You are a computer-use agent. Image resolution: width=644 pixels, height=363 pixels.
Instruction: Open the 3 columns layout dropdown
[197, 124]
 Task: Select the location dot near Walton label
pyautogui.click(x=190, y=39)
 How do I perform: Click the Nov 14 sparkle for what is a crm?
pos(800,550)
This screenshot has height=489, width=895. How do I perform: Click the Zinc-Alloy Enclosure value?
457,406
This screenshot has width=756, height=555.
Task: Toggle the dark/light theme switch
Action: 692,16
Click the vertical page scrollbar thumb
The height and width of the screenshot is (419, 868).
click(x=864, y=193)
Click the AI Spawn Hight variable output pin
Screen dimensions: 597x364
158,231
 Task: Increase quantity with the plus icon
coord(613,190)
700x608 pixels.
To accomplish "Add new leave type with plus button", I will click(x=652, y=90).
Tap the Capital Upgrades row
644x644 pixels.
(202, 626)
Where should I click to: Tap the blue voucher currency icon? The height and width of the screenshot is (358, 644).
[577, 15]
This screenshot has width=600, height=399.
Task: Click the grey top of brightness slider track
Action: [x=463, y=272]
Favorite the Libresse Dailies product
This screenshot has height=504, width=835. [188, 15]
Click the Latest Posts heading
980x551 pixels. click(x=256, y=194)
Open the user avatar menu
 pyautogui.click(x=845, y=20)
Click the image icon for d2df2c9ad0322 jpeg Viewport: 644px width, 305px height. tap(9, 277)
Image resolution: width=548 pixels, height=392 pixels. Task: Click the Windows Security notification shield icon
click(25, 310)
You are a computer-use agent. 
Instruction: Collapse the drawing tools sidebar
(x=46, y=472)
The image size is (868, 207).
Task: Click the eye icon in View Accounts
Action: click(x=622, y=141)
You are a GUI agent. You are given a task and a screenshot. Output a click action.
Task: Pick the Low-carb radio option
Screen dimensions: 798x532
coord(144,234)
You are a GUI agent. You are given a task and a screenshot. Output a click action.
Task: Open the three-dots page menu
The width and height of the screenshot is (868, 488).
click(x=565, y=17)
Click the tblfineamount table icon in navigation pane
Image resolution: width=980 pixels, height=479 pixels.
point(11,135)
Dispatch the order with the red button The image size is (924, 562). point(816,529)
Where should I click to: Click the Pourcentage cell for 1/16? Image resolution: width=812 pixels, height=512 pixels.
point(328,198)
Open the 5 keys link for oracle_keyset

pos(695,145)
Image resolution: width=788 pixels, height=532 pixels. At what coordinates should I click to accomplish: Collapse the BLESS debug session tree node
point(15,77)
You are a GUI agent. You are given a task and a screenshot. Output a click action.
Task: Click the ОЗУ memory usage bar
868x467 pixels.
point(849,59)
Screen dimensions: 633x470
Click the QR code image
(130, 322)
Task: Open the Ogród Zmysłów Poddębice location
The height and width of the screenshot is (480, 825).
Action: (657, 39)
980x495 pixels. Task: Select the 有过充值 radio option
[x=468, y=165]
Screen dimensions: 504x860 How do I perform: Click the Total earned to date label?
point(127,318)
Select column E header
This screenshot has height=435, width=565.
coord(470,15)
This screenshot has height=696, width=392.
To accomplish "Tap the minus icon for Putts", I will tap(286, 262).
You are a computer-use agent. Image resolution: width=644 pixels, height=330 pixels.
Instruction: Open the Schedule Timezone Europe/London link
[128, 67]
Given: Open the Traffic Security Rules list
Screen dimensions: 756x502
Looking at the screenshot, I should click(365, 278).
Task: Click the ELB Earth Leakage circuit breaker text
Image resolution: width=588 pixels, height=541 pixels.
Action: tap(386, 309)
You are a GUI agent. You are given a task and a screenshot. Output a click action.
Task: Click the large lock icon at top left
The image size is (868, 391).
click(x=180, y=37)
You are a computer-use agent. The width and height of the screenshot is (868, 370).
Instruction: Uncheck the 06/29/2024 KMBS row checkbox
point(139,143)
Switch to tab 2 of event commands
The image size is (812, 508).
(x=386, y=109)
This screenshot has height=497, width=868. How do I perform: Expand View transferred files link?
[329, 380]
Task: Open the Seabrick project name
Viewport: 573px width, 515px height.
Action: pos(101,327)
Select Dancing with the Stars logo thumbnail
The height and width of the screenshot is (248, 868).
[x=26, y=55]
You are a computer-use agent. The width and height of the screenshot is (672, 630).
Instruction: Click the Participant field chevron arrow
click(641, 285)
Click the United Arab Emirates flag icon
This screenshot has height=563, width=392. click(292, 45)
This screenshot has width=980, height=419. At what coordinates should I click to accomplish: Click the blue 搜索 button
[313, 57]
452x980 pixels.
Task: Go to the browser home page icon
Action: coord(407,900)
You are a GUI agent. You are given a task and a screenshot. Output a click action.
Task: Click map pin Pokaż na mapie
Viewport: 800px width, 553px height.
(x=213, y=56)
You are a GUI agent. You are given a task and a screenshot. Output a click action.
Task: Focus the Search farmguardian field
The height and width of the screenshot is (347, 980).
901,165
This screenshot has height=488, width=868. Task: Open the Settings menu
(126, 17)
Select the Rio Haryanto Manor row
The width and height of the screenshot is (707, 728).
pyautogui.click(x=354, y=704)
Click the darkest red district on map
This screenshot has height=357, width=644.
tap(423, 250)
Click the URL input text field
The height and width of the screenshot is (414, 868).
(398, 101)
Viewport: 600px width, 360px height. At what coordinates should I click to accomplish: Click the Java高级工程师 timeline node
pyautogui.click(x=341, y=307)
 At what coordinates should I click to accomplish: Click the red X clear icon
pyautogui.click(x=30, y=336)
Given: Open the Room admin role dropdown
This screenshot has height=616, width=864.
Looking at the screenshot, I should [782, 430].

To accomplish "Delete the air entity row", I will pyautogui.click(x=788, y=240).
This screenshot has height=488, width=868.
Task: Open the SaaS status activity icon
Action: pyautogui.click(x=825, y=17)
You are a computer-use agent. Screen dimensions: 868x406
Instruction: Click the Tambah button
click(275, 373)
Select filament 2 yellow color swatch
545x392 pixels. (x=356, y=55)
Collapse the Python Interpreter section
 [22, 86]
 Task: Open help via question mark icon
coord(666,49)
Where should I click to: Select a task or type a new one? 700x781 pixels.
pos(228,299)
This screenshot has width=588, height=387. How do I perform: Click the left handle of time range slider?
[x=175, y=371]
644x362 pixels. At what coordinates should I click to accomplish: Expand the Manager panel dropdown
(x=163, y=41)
********
### What is required
Please copy out each line of the material that holds the string "text".

### Result of this exercise
Task: Click the ELB Earth Leakage circuit breaker text
Click the URL input text field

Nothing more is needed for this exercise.